### Your instructions
Please write out exactly the lines of the data below from the line holding "The image size is (2551, 1413)." through the line holding "Open the user avatar profile", and leave out the rest.

### Records to process
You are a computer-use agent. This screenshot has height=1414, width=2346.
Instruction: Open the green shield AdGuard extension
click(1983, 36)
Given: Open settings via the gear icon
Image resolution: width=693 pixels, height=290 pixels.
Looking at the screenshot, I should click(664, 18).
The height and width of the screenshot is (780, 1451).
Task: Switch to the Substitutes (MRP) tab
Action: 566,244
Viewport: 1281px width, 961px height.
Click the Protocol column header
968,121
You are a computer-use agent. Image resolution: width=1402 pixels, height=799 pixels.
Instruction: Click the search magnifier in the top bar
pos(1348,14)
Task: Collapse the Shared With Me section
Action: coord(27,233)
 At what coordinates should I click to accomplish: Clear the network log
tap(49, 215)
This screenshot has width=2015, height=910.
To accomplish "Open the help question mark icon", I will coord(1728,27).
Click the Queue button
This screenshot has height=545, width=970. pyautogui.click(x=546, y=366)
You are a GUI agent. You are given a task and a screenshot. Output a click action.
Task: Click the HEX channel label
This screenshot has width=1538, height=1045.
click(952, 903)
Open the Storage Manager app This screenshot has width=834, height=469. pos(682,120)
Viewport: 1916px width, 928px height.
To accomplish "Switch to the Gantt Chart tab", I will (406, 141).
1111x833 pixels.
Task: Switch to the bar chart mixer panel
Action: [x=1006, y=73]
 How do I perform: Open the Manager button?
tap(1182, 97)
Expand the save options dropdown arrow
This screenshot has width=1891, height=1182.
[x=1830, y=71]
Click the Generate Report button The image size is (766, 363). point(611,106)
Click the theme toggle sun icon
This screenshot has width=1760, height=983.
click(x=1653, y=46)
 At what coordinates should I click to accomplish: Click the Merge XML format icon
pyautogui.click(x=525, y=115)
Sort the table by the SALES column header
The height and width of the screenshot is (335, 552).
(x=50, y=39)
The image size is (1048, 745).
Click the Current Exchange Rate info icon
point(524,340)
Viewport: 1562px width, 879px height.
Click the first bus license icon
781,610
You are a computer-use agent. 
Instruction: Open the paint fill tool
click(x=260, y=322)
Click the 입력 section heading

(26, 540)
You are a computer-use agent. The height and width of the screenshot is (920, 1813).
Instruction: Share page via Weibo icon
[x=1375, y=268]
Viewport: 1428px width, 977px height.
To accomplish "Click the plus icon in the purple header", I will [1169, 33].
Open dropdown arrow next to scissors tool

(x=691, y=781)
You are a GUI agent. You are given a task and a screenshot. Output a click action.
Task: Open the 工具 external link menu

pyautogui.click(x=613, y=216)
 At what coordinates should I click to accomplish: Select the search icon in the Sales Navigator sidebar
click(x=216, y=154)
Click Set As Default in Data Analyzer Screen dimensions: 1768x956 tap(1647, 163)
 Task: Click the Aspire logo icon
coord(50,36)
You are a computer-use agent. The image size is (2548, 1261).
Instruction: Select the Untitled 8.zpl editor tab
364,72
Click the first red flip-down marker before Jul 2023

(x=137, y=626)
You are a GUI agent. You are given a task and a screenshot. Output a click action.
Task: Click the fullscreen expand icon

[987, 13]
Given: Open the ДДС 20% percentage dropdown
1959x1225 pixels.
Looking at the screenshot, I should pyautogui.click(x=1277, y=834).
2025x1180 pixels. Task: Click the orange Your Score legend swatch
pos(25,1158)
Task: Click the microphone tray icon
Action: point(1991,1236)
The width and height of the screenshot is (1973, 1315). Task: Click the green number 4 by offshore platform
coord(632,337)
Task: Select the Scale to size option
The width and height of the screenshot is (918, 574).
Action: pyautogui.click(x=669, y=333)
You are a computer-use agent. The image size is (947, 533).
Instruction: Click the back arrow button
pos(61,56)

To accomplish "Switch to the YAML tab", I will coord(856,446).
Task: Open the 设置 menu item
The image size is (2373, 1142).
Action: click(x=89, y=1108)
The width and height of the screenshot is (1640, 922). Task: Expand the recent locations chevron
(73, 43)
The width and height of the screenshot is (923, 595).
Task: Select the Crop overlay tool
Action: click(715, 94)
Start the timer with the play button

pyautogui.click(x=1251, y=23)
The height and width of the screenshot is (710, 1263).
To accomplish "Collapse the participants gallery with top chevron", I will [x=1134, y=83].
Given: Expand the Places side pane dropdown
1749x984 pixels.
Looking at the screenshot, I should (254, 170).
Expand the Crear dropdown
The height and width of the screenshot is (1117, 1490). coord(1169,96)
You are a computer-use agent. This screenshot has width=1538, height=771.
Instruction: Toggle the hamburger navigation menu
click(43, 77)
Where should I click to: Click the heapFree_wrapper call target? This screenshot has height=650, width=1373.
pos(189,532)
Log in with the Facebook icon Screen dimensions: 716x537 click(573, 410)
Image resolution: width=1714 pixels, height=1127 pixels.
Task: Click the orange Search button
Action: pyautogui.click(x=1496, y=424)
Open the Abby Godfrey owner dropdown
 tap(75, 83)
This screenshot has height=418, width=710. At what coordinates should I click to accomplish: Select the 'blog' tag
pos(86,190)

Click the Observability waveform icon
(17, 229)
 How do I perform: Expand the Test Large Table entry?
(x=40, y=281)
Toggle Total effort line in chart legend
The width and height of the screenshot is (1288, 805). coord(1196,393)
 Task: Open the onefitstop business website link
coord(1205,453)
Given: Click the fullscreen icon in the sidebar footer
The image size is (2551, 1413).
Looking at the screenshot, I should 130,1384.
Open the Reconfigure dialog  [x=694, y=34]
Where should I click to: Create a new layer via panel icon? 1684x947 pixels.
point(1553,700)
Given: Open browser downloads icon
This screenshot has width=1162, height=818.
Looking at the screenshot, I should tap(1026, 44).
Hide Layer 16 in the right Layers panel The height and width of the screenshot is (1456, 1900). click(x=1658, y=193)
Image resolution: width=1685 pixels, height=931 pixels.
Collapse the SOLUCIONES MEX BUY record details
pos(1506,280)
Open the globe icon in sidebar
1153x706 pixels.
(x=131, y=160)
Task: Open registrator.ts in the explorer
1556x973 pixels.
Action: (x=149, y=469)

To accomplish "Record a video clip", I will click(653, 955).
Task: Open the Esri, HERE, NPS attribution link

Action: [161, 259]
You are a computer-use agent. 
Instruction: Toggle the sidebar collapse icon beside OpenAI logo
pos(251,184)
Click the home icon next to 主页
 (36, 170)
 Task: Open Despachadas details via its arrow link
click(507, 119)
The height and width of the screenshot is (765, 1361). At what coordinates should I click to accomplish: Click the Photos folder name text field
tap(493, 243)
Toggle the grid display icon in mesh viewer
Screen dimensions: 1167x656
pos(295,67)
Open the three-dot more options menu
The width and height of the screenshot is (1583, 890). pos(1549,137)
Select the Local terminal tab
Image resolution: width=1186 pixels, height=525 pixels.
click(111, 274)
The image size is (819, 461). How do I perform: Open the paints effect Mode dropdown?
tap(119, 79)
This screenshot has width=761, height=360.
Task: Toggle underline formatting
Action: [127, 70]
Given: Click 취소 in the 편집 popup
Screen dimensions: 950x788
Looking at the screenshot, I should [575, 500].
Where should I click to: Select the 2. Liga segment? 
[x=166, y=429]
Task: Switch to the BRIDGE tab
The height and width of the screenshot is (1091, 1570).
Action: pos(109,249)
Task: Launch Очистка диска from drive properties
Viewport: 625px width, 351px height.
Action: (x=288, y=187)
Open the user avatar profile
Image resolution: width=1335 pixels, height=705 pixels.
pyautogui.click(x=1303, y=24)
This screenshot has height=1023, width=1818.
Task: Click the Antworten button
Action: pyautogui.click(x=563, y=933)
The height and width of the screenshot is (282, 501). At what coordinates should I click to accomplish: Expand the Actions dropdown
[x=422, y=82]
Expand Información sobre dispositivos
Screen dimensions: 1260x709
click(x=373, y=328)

### Answer box
The image size is (2551, 1413).
Looking at the screenshot, I should 130,1384.
Open the Reconfigure dialog  [x=694, y=34]
Where should I click to: Create a new layer via panel icon? 1684x947 pixels.
point(1553,700)
Given: Open browser downloads icon
This screenshot has width=1162, height=818.
Looking at the screenshot, I should tap(1026, 44).
Hide Layer 16 in the right Layers panel The height and width of the screenshot is (1456, 1900). click(x=1658, y=193)
Image resolution: width=1685 pixels, height=931 pixels.
Collapse the SOLUCIONES MEX BUY record details
pos(1506,280)
Open the globe icon in sidebar
1153x706 pixels.
(x=131, y=160)
Task: Open registrator.ts in the explorer
1556x973 pixels.
Action: (x=149, y=469)

To accomplish "Record a video clip", I will click(653, 955).
Task: Open the Esri, HERE, NPS attribution link

Action: [161, 259]
You are a computer-use agent. 
Instruction: Toggle the sidebar collapse icon beside OpenAI logo
pos(251,184)
Click the home icon next to 主页
 (36, 170)
 Task: Open Despachadas details via its arrow link
click(507, 119)
The height and width of the screenshot is (765, 1361). At what coordinates should I click to accomplish: Click the Photos folder name text field
tap(493, 243)
Toggle the grid display icon in mesh viewer
Screen dimensions: 1167x656
pos(295,67)
Open the three-dot more options menu
The width and height of the screenshot is (1583, 890). pos(1549,137)
Select the Local terminal tab
Image resolution: width=1186 pixels, height=525 pixels.
click(111, 274)
The image size is (819, 461). How do I perform: Open the paints effect Mode dropdown?
tap(119, 79)
This screenshot has width=761, height=360.
Task: Toggle underline formatting
Action: [127, 70]
Given: Click 취소 in the 편집 popup
Screen dimensions: 950x788
Looking at the screenshot, I should [575, 500].
Where should I click to: Select the 2. Liga segment? 
[x=166, y=429]
Task: Switch to the BRIDGE tab
The height and width of the screenshot is (1091, 1570).
Action: pos(109,249)
Task: Launch Очистка диска from drive properties
Viewport: 625px width, 351px height.
Action: (x=288, y=187)
Open the user avatar profile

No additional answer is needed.